For the uninitiated, PE is an industry made up of companies bringing together financial and commercial brains who compete for funds to manage on behalf of investors, away from the glare of the public markets.

The model is to invest, grow and then sell the business again (the exit) to realise a gain for the investors, normally within a fixed medium-term time frame.

It’s pretty simple really and can work very effectively providing funding for growth and good financial returns for all parties.

Pre-crash reasonable financial success could be generated simply from creative financial engineering, but with cheap bank debt gone for the foreseeable future, success comes down to the basics – a great business with good growth and profitability that can benefit from investment to accelerate its plans.

Three things to know about private equity in adland

PE investments are on the rise

There was a share rise in PE investments in the sector in 2006 with seven direct investments including the data marketing agency Indicia’s investment by EIPC PE and Exponent’s investment in the monitoring specialists Gorkana group.

The recession saw steady levels of investment, at an average of five per year, including NextWave Partners investment in the market research group SPA Future Thinking, Frog Capital’s investment in eCommera and Vitruvian’s investment in the media producers Tinopolis.

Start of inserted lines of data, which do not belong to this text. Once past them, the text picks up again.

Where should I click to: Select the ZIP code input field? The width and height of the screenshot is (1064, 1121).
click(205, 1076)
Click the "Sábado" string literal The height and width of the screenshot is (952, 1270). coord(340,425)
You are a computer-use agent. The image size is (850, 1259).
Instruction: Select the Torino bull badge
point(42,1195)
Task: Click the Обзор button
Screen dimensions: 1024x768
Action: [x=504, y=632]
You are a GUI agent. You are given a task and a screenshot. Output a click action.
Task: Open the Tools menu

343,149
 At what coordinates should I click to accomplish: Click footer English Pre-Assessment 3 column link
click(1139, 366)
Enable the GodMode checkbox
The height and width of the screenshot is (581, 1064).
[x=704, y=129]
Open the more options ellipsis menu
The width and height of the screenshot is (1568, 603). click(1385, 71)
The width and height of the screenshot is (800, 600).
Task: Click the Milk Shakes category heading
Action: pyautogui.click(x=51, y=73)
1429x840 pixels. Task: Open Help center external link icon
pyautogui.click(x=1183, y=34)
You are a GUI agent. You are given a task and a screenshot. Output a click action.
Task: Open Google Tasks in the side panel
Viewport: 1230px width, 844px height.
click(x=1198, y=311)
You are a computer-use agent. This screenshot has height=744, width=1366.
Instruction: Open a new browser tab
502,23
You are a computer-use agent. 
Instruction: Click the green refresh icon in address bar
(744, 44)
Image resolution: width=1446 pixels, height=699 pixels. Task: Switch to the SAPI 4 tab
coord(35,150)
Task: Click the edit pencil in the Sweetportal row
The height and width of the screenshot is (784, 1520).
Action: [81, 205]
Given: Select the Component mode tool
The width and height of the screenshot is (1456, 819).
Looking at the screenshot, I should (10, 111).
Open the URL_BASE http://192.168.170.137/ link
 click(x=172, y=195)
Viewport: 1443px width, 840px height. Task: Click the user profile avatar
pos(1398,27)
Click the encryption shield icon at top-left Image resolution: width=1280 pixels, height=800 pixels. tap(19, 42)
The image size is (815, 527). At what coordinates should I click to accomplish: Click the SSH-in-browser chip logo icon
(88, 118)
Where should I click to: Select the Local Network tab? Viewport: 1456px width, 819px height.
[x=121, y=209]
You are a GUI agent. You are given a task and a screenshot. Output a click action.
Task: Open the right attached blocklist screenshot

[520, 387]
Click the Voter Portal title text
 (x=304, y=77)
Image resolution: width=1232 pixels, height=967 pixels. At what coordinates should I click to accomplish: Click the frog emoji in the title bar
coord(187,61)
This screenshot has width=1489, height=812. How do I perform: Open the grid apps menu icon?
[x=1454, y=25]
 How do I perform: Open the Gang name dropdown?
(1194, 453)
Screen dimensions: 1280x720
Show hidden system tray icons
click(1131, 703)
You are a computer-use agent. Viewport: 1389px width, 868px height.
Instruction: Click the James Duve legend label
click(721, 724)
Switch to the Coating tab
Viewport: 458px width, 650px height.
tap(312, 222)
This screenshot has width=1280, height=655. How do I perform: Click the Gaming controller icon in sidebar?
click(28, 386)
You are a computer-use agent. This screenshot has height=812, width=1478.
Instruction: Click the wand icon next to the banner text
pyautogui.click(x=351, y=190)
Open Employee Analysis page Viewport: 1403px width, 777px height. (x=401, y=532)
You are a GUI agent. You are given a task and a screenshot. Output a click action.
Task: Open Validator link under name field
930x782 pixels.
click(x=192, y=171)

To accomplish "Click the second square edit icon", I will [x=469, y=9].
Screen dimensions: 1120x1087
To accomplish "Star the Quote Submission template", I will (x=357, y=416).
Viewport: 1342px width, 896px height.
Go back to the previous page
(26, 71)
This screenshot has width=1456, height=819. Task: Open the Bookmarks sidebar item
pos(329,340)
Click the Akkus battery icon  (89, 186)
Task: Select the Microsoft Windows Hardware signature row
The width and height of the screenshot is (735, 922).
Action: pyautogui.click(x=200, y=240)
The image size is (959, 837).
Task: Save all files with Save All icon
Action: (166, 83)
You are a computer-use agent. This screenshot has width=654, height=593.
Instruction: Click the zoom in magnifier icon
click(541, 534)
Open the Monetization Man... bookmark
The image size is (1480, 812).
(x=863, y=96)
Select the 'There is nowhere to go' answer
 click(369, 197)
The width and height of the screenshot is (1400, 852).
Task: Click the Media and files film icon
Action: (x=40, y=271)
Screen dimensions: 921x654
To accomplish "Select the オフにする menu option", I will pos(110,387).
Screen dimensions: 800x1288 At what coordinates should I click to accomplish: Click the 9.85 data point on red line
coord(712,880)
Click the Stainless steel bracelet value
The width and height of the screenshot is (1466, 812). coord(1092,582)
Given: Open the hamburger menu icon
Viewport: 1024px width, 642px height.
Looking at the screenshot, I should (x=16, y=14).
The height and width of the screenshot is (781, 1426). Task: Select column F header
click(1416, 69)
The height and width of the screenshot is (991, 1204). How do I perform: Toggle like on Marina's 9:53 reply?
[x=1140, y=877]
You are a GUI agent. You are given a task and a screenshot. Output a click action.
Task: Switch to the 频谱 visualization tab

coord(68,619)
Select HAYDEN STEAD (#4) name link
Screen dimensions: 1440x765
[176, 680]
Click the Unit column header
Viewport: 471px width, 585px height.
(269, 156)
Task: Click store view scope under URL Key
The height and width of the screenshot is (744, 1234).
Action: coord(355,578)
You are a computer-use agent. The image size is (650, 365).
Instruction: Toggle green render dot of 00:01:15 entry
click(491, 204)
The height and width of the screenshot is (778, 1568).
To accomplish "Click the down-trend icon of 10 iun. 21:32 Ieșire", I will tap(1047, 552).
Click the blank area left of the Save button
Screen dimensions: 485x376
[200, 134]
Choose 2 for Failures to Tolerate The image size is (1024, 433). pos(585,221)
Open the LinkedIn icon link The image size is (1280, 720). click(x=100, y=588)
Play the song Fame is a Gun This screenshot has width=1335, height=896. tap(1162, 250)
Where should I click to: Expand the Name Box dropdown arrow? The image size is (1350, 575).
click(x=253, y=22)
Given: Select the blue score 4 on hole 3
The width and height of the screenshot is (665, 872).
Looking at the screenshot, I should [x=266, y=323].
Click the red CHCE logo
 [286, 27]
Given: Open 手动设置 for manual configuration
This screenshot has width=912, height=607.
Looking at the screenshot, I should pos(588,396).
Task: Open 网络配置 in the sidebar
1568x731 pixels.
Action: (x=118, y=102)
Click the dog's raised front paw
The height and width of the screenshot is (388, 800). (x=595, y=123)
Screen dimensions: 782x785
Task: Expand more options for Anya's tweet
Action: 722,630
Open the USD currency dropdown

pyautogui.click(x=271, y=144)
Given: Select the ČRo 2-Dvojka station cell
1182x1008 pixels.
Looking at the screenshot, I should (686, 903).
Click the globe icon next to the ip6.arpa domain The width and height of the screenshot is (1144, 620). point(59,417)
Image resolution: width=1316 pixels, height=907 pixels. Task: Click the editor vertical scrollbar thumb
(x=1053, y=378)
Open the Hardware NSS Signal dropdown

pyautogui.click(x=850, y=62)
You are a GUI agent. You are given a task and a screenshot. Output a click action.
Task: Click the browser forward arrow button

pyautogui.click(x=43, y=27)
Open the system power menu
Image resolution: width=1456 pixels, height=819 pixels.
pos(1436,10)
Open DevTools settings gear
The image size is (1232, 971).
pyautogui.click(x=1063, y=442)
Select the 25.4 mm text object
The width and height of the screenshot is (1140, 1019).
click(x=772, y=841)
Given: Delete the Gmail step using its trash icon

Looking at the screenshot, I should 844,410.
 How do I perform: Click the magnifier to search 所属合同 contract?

2010 saw more exits than investments in the UK PE market and similarly the fewest number of investments. With historic trading trends affected by the recession, it was hard for PE to take as much comfort in bullish forecasts and growth prospects with an uncertain economy.

But since 2011, the industry has seen a steady rise in investment by PE, with eight in both 2011 and 2012 and ten in 2013.

Over the past two years, there have been an increasing number of global deals in the marcoms and ad tech related space.

Expect a wave of PE funds to exit soon

Those that invested in 2004 have held investments a lot longer than usual. The ideal exit period would have been 2008, but that was when the global economy was at its weakest and confidence and deal activity was low.

The average holding period of an exited investment has been 4.3 years. With the average length of hold in the current portfolios at 3.8 years, and a large number of investments made in 2013, this indicates that there are a number of investments that have been held for over optimal timeframe. Could we expect to see some PE funds looking to exit their investments in the near future?

"Strategic acquirers" are the most likely buyers

Around 80 per cent of exits since 2000 have been to strategic acquirers [often trade buyers]. For example, the sale of the integrated content and digital agency TVC to The Economist in 2012, Beringea’s exit from design consultancy Fjord in 2013 following a successful sale to Accenture, and the sale of AKQA (General Atlantic to WPP) in 2012, after 5.4 years.

Only 10 per cent of investments have been secondary buyouts (acquisitions by another PE house) and we have seen just one management buyout (the field marketing specialists Reach, from ISIS).